Abstract: With the increasing importance of data in many areas of daily life, schools and universities face the challenge of imparting not only information technology, but also data literacy as one of the key future skills. This also includes the basic competence to deal with data in a planned manner, to consciously use it in the respective context and, above all, to deal with data quality.
We have developed a practical approach that encourages students to explore much of the aspects of data literacy through real experiments. In a citizen science approach, they use their GPS-enabled smartphones to collaboratively collect large data sets on spatially relevant issues. First interpretations, still on-site, are followed by deeper analysis and evaluation of the collected data in the classroom. Subsequent courses, focusing on specific aspects of data literacy, can build on the conceptual framework that students have acquired with these introductory experiments.
Our workshop guides the participants through all phases of such a so-called GIS supported mobile experiment from planning to data acquisition and interpretation. In the first part, the participants actively experience the whole process from a student's point of view, using commercial GIS software and Excel. In the second part, they switch to the instructor role and design their own data model and sampling scheme, and perform data visualisation and analysis using Google tools.
This workshop enables participants to familiarize their students with some of the key aspects of data literacy using GIS supported data collection and analysis as a model case. The workshop activities are designed to spark a wide variety of discussions about more general approaches to data literacy education.
In particular, the participants completing the workshop, will be able to:
• Develop a suitable scenario for spatial data collection in their field of expertise and for the intended group of students.
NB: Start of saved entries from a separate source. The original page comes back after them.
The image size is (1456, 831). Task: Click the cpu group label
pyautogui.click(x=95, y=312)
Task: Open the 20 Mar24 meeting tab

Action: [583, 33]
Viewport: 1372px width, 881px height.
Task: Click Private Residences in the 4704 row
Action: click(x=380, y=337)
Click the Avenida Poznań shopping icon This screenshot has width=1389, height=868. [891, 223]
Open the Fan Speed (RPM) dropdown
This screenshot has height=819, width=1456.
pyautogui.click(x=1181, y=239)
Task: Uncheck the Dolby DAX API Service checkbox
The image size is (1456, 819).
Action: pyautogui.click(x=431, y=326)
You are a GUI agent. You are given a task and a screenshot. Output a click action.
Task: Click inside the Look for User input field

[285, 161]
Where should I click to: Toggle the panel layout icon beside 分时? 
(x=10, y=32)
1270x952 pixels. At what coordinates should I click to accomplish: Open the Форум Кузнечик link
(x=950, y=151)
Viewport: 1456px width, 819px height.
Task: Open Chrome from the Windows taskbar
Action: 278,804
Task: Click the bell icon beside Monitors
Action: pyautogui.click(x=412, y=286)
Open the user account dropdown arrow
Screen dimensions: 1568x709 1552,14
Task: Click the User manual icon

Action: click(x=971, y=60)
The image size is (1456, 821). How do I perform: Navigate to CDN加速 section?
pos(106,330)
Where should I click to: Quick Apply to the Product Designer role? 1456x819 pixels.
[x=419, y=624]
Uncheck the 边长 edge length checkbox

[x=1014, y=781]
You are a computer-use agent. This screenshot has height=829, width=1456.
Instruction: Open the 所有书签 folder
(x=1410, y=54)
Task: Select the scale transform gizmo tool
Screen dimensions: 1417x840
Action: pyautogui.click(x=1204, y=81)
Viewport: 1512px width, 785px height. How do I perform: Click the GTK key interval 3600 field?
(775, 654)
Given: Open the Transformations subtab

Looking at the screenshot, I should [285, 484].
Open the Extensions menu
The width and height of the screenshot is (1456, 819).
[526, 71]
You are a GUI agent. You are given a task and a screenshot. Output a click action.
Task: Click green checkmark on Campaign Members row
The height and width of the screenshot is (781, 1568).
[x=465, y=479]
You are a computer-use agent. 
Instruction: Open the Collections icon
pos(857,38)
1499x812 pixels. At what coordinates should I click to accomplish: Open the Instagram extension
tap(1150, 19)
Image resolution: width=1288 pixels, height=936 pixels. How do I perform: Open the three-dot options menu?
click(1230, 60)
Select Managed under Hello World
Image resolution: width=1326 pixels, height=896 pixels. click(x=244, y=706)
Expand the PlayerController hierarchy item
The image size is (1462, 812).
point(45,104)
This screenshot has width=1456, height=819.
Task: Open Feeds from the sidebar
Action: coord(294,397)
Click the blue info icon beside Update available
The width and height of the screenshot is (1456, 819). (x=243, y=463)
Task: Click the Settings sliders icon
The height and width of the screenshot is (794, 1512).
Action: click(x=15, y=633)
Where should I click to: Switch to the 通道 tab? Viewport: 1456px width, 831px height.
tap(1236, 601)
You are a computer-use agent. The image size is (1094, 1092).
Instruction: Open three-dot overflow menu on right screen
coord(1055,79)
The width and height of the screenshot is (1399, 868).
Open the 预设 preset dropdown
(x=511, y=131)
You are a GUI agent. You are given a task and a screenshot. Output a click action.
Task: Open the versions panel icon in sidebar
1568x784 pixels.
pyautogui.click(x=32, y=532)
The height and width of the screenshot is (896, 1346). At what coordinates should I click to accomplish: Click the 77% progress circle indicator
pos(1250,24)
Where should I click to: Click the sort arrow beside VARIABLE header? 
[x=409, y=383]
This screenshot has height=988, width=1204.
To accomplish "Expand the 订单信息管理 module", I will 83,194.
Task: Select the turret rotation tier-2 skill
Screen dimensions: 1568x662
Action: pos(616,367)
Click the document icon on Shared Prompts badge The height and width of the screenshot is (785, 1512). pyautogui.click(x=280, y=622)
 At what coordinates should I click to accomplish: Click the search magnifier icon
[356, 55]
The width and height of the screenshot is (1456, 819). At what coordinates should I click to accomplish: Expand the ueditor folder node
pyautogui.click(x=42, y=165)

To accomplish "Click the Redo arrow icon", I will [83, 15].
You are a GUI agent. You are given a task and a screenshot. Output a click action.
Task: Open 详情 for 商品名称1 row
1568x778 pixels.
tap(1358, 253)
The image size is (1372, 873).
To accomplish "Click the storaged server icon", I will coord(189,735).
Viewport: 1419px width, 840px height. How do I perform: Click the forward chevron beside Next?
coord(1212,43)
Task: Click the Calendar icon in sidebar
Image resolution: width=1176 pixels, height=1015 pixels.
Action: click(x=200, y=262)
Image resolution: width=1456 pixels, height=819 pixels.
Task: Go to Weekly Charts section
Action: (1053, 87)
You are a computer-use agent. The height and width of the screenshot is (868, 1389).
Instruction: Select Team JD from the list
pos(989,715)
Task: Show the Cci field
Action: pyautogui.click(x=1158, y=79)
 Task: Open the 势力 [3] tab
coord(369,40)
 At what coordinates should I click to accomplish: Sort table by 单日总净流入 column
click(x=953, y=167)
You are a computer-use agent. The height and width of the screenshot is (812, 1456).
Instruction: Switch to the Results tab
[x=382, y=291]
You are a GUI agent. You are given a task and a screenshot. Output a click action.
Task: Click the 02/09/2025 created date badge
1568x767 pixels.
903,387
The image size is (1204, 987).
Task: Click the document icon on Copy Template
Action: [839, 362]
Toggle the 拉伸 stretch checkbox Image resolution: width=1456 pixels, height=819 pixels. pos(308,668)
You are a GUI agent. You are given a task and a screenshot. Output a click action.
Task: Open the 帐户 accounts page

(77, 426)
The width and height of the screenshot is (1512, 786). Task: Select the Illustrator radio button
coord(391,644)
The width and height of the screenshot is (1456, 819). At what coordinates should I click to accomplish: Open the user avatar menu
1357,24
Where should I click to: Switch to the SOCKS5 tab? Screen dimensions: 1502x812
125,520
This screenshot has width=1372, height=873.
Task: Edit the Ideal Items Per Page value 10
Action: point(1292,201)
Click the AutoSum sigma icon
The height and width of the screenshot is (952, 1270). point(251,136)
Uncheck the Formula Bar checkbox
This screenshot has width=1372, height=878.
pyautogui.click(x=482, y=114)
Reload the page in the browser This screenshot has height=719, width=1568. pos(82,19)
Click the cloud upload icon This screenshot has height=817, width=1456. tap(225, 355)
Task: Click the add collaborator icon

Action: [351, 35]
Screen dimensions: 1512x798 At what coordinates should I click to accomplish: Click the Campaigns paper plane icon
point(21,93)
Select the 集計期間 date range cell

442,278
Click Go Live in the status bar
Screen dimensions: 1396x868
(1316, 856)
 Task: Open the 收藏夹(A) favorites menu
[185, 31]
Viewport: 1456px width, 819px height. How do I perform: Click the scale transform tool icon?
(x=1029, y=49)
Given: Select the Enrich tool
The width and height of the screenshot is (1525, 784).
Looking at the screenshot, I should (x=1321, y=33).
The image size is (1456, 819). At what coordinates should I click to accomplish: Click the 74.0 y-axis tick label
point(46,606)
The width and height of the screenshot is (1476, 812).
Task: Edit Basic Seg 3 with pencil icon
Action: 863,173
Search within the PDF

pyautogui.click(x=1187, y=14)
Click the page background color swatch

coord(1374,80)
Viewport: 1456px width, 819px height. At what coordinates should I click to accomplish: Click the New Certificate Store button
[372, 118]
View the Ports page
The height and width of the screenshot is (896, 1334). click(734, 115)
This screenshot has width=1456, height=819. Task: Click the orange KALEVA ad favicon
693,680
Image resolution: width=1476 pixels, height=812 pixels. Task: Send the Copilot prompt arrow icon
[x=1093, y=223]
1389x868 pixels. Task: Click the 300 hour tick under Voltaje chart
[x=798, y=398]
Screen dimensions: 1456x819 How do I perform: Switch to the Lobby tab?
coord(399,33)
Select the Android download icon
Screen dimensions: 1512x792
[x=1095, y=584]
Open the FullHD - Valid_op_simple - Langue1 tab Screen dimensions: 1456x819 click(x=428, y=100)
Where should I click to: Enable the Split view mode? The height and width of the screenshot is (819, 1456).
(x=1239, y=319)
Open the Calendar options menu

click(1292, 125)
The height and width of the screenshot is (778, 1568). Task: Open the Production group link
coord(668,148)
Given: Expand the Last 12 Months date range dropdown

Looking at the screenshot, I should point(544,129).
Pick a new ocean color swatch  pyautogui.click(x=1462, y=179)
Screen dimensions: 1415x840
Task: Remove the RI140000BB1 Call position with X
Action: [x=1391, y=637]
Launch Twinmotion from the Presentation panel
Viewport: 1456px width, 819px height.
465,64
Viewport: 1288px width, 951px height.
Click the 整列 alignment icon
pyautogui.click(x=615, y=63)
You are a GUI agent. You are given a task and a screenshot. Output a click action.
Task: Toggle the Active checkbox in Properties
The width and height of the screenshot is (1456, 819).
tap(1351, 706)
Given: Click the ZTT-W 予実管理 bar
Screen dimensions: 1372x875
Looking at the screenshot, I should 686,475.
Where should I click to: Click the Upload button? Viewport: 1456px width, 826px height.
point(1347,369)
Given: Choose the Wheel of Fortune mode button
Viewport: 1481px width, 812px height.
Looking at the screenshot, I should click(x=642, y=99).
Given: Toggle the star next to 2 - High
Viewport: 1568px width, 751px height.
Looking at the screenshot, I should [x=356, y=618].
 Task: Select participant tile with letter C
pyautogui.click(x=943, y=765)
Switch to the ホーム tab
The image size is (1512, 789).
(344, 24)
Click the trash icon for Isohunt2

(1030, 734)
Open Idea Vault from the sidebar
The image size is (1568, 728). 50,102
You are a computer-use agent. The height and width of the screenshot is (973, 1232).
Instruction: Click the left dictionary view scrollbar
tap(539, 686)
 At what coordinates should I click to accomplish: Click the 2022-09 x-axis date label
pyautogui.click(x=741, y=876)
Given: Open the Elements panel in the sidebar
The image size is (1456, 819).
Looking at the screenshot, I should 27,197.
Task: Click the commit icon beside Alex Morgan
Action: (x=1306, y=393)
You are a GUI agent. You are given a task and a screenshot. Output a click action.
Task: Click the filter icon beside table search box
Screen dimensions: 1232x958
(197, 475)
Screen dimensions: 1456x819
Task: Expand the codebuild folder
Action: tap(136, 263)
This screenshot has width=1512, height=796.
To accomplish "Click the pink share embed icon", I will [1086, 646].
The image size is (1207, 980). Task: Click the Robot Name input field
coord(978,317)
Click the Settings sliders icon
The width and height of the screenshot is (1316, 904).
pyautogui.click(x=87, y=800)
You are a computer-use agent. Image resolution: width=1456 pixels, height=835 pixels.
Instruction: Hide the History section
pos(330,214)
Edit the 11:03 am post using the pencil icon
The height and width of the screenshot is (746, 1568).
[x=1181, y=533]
• Assess the necessary technological basics and tools for data collection and analysis with the chosen scenario and identify the needed experts in their home institution.
• Setup simple data collection for mobile devices in Google MyMaps.
• Describe different possibilities for direct data interpretation in the field, including their advantages and disadvantages.
• Conduct exploratory data visualisation with students using standard spreadsheet software.
• Stimulate discussions among students about the quality of the data they have collected and potential adjustments to the experimental design.
• Identify which phases of the experiment provide important basics for the deepening of particular components of data literacy later in the curriculum.
We start with an introduction to future skills and data literacy, based on our own examples.
After an introduction to the citizien science experiment, the participants are divided into groups. A 30-minute collection phase follows, in which site-related data on a specific topic will be collected near the congress building. Afterwards, the group meets to exchange first impressions and to take an explorative look at the results that are visible on the app.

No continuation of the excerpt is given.